14- GUESS WHO I AM!: Nothing like a bit of mystery to get kids interested! Choose a set of vocabulary that your kids are familiar with and make a picture sheet with the vocab which you can hand out. Review the vocabulary- then, describe one of the words/verbs using simple descriptions your students can understand. Kids listen and point to the vocabulary picture on their sheet. For example- Es enorme. Es gris. Trompetea. (un elefante)
15- TPR COMMANDS ACTIVITIES: I alluded to these earlier- the possibilities are practically endless with activities in which you instruct kiddos to do SOMETHING- put the hat on the bear, grab the apple, touch your nose, put the cat in the living room, put the cat behind/in front of the sofa, hold up the picture of a key, color the chair orange, put the ears on Mr. Potato Head, and so on. With early elementary, choosing actions which multiple kiddos can do at once helps with classroom behavior; they have very little patience for waiting more than a minute or so to have a turn- being 18th to get a turn is like trying to fit a square peg into a round hole- it's just plain frustrating lol
16- LISTEN FOR IT!: Choose a song which has a repetitive word(s) in it that kiddos can listen for- instruct them to raise their hand anytime they hear the key word(s). Several traditional villancicos are great for this (Campana sobre campana, Navidad, Los peces en el río, etc).
17- LISTEN FOR IT! PART 2: Choose a video with key vocab in it that you are practicing and create a picture sheet with those words represented. While kiddos are watching the video (I suggest a short one for the littles), have them circle or x the words they hear. TIP: Pause the video after a word is said so kids have the time to look on their paper and mark it. If the action keeps going, they will either get stressed out or forget to mark their paper because they are engaged in watching.
18- CROSS THE LINE IF: This is a popular movement activity, great for all levels. Have all kiddos stand on one side of the room, put down a piece of tape, long rope, string or ribbon and instruct them to cross the line if: if they like grapes, if they have a sister, if their cat is black, if they like to skateboard, if they had pizza for dinner last many possibilities! TIP: Little kiddos need a bit of support to figure out they go back and forth across the line, dependent on the prompt, especially if some of their classmates aren't crossing. Be sure to demonstrate and model!

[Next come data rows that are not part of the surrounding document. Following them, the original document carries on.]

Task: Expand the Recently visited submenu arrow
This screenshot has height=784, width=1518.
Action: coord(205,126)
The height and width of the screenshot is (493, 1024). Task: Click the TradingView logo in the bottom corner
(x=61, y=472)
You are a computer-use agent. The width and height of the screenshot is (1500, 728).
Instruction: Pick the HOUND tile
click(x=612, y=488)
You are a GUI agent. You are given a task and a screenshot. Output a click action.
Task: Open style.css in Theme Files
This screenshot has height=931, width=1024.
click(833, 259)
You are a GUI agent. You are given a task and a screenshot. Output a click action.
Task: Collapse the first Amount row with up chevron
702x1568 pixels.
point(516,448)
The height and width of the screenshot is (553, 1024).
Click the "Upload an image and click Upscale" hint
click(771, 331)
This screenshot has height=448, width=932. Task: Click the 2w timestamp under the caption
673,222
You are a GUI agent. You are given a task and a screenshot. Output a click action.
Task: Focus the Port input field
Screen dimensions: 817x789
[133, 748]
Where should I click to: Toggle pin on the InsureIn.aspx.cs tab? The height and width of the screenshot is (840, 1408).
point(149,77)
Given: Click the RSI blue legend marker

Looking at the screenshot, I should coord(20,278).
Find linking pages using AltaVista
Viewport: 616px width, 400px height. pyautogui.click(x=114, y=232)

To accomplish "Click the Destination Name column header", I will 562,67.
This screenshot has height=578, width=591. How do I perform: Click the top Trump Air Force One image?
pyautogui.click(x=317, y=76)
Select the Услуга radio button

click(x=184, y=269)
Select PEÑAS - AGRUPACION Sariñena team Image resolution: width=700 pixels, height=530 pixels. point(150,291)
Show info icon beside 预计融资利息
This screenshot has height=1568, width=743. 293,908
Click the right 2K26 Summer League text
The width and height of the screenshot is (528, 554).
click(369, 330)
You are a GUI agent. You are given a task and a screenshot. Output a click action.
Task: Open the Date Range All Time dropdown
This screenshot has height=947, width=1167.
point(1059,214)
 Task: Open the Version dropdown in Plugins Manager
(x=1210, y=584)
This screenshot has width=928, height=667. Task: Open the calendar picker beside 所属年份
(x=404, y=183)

19- DOT TO DOT: Take this traditional counting activity and give it a twist! Erase all the numbers on the original and rewrite them, out of order, next to the dots. Be sure you make note of the order they need to be connected in. Hand out a page to each student and call out each successive number that needs to be connected. Since if they connect the dots in numerical order, the picture will not come out, they need to listen carefully to know what comes next!
20- SHOW ME _____ TIGERS!: Well, it could be anything, but I have a set of small zoo animal counters that are perfect for this activity! Use what ever you have as a counter- buttons, shells, bingo chips, dried beans, pom poms- the item doesn't matter; it is a vehicle towards counting practice. Call out a number and have students place that many of the item in front of them- easy as that!
21- POM POM COLOR ACTIVITY: A few weeks ago I posted a fun pom pom color activity that is fast paced and involves multiple kiddos at a time- here's the link!

Many of these are old favorites, I am sure, but I hope you have found some new or refreshed ideas! Have some great listening fun!